Data cleansing, tidying, transformation libraries. Plotting libraries.
# Load required libraries
library(dplyr); library(tidyr); library(ggplot2)
Specialised libraries for machine learning
# Load required libraries
library(caret); library(randomForest)
library(rattle); library(rpart.plot)
# set see so that the results can be reproducible
set.seed(1000)
# Load the diamonds dataset
data(diamonds)
# Diamond price: Cut by interval of 1000
# fprice = factored price
diamonds$fprice <- as.numeric(cut(diamonds$price,
seq(from = 0, to = 50000, by = 4000)))
# Convert factored price into ordinal factor
diamonds$fprice <- ordered(diamonds$fprice)

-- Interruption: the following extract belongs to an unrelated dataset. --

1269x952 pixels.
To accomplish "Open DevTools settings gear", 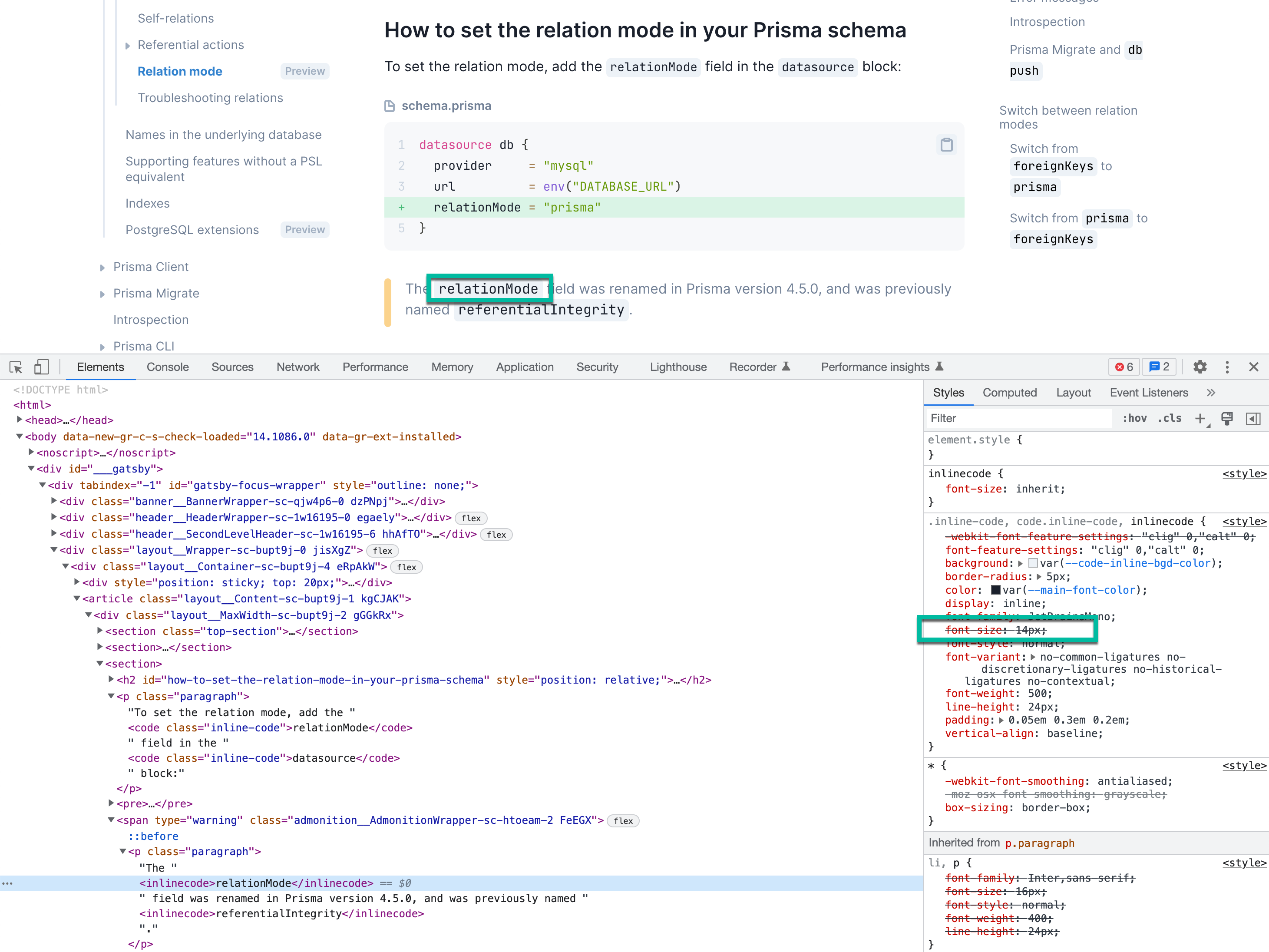I will point(1200,367).
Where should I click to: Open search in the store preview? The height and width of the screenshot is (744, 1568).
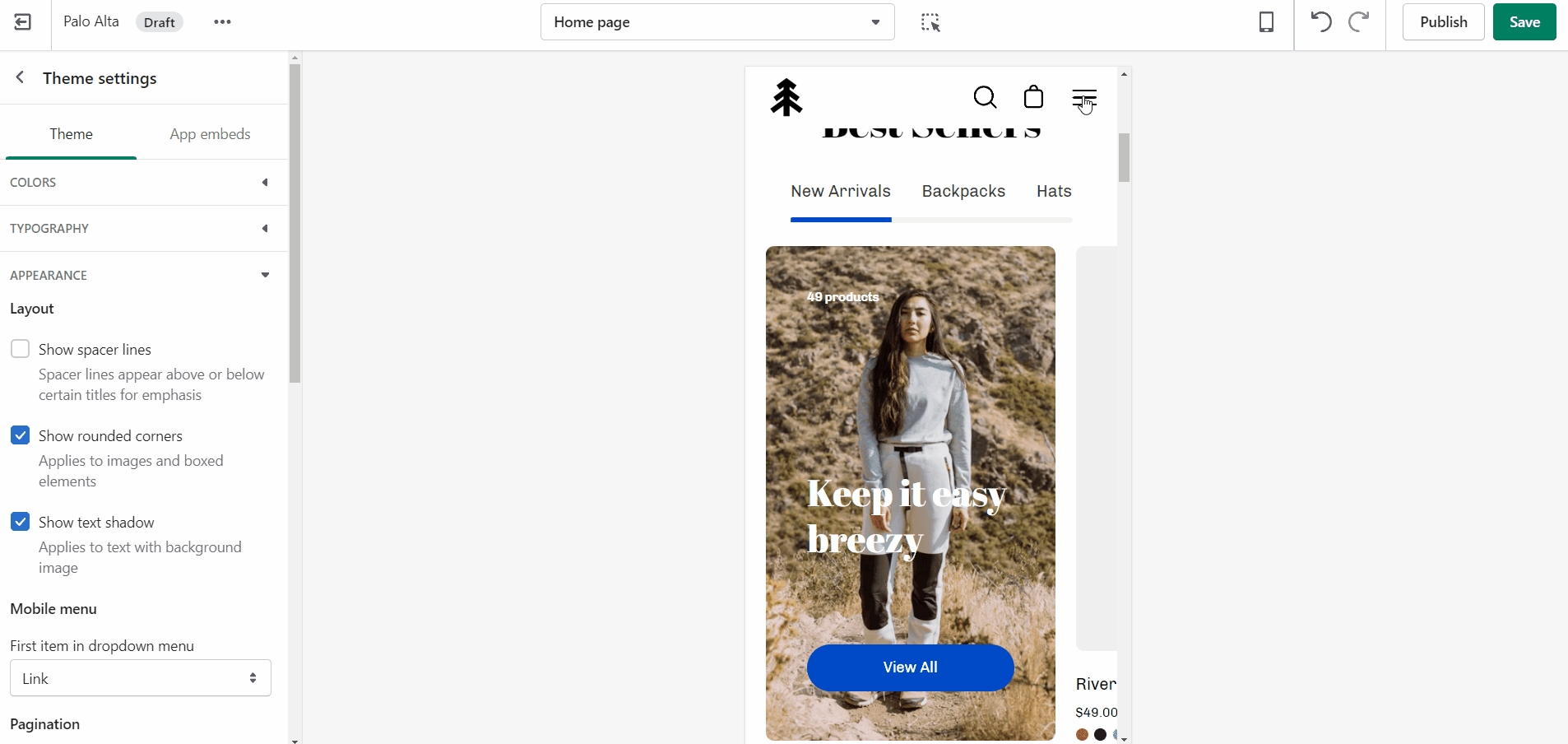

# Diamond Carat: Cut by interval 0.5
# fcarat = factored carat
diamonds$fcarat <- as.numeric(cut(diamonds$carat,
seq(from = 0, to = 6, by = 0.1)))
# Convert factored carat into ordinal factor
diamonds$fcarat <- ordered(diamonds$fcarat)
str(diamonds)
## 'data.frame': 53940 obs. of 12 variables:
## $ carat : num 0.23 0.21 0.23 0.29 0.31 0.24 0.24 0.26 0.22 0.23 ...

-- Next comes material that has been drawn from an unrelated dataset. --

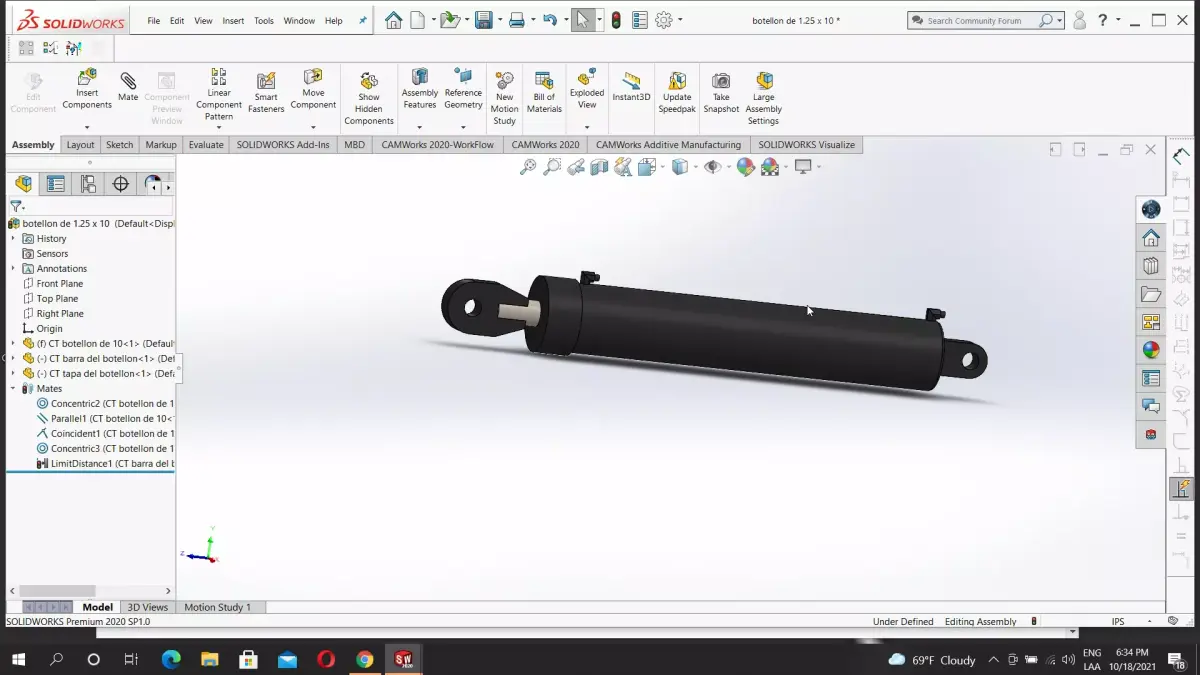Expand the Annotations tree item
Viewport: 1200px width, 675px height.
pos(12,268)
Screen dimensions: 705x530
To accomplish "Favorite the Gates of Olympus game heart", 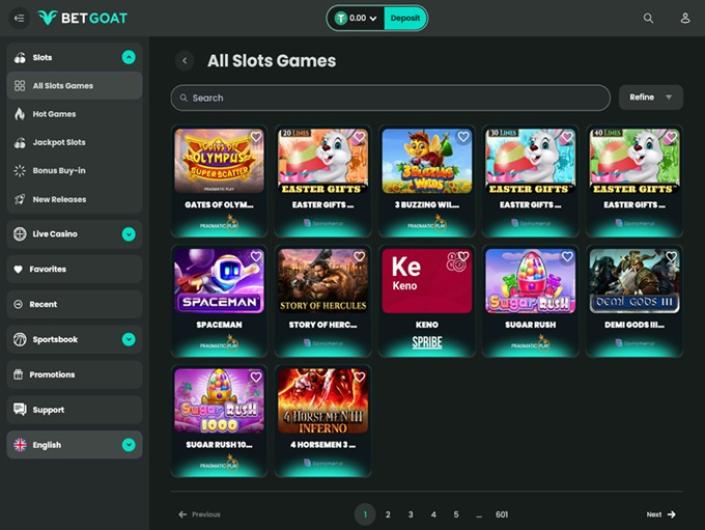I will [x=256, y=137].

## $ cut : Ord.factor w/ 5 levels "Fair"<"Good"<..: 5 4 2 4 2 3 3 3 1 3 ...
## $ color : Ord.factor w/ 7 levels "D"<"E"<"F"<"G"<..: 2 2 2 6 7 7 6 5 2 5 ...
## $ clarity: Ord.factor w/ 8 levels "I1"<"SI2"<"SI1"<..: 2 3 5 4 2 6 7 3 4 5 ...
## $ depth : num 61.5 59.8 56.9 62.4 63.3 62.8 62.3 61.9 65.1 59.4 ...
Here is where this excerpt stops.